Survey Methodology

Survey Methodology[4]

Reporting Unit
Frame Creation
Sample Selection
Survey Questionnaires
Followup for Survey Nonresponse
Imputation of Item Nonresponse
Response Rates and Mandatory Versus Voluntary Reporting

Reporting Unit

The reporting unit for the Survey of Industrial Research and Development is the enterprise, or company, defined as a business organization of one or more establishments under common ownership or control. The survey includes two groups of enterprises: (i) companies known to conduct research and development (R&D) and (ii) a sample representation of companies for which information on the extent of R&D activity is uncertain.

Frame Creation

The Standard Statistical Establishment List (SSEL), a Bureau of the Census compilation that contains information on over 3 million establishments with paid employees, was the universe from which the frame used to select the 1992 survey sample was created (see table B-1 for universe and sample sizes). For companies with more than one establishment, data were summed to the company level. The firm was then assigned a single standard industrial classification (SIC) code based on the activity of the establishment(s) having the highest dollar value of payroll. This assignment was done on a hierarchical basis. The enterprise was first assigned to the economic division (manufacturing or nonmanufacturing) with the highest payroll, then to the 2-digit SIC code with the highest payroll within the assigned division, then to the 3-digit SIC code with the highest payroll within the assigned 2-digit industry.
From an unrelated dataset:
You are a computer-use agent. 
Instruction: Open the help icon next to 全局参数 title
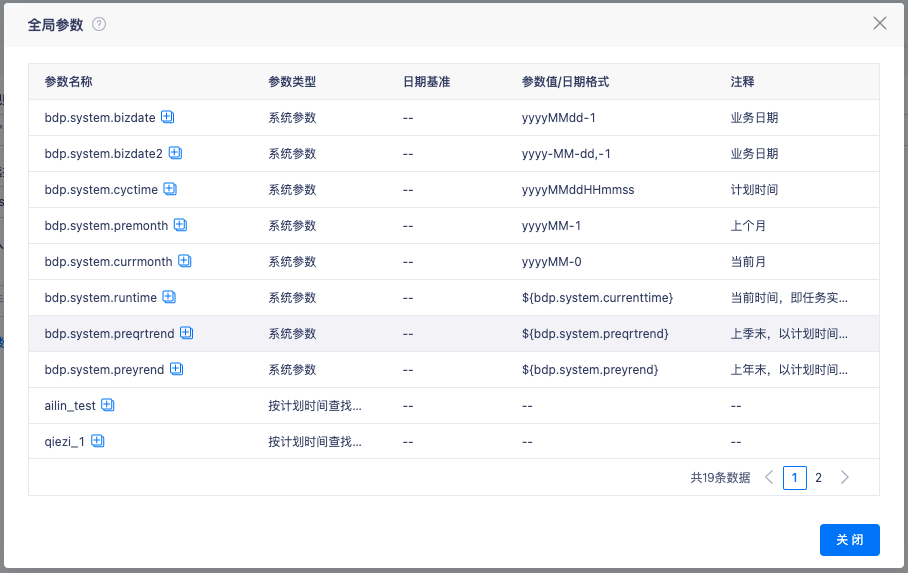point(99,24)
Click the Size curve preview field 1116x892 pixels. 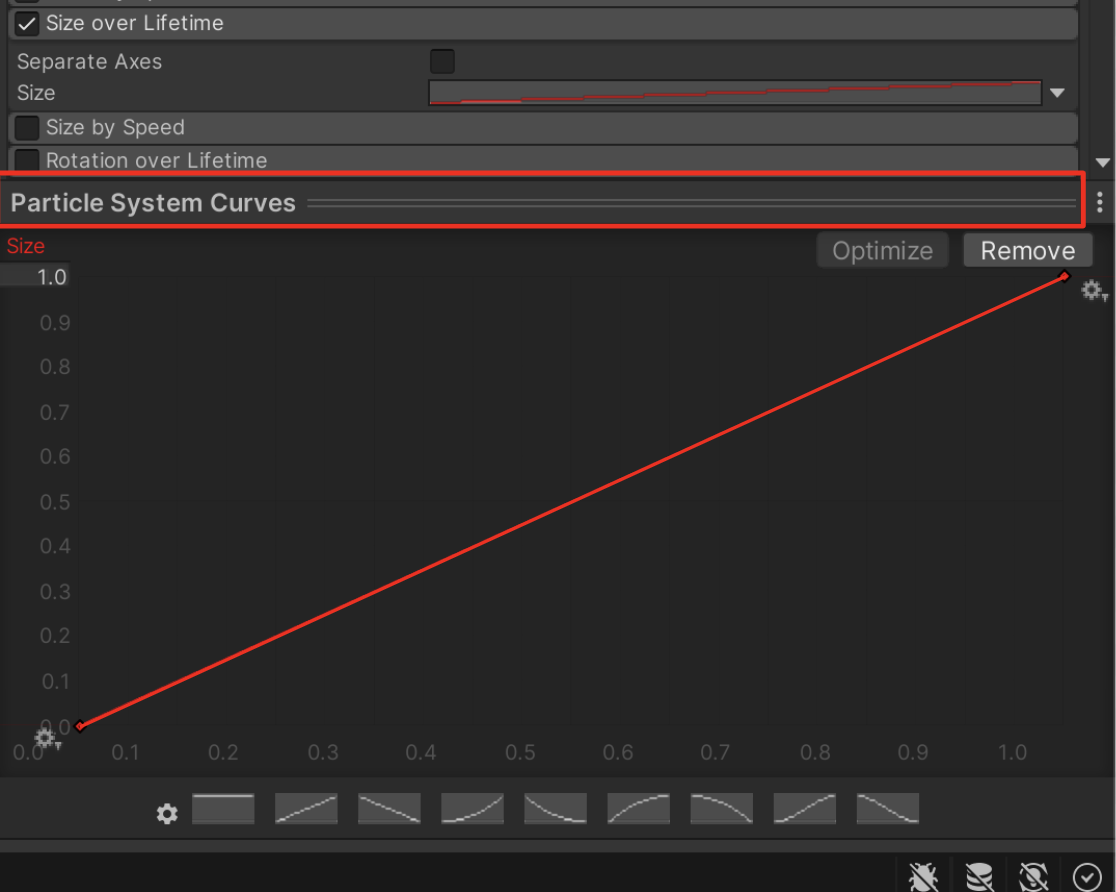click(x=735, y=93)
The frame from which the survey sample was drawn included all for-profit companies classified in nonfarm industries. For surveys prior to 1992, the frame was limited to companies above certain size criteria based on number of employees. These criteria varied by industry. Also, some industries were excluded from the frame because it was believed that these industries contributed little or no R&D activity to the final survey estimates. For the 1992 sample, new industries were added to the frame[5] and the size criteria were lowered considerably and applied uniformly to firms in all industries. As a result, nearly 2 million enterprises with 5 or more employees were given a chance of selection. For comparison, the frame for the 1987 sample included 154,000 companies of specified sizes and industries.

External information about the likelihood that a company conducted R&D was used to identify nearly 10,000 companies that were included in the survey sample with certainty. External sources included prior R&D surveys, directories that include company information on R&D reported to the Securities and Exchange Commission, commercially available directories of R&D performing companies, Department of Defense directories of contracts awarded for R&D, and various publications and newsletters that highlight firms conducting R&D. In addition, all companies in the frame with 1,000 employees or more were selected with certainty.

Sample Selection

Probability Proportionate to Size.
As with most types of economic surveys, the sample was selected using probabilities proportionate to size. That is, large companies had a higher probability of selection than did small companies. For this survey it would have been ideal if company size could have been determined by the amount of R&D expenditures. Unfortunately, except for the companies that were in a previous survey or for which there was information from external sources, it was impossible to know the R&D expenditure values for firms in the universe. Consequently, most companies' R&D expenditures had to be estimated and the probability of selection, based on the estimated values.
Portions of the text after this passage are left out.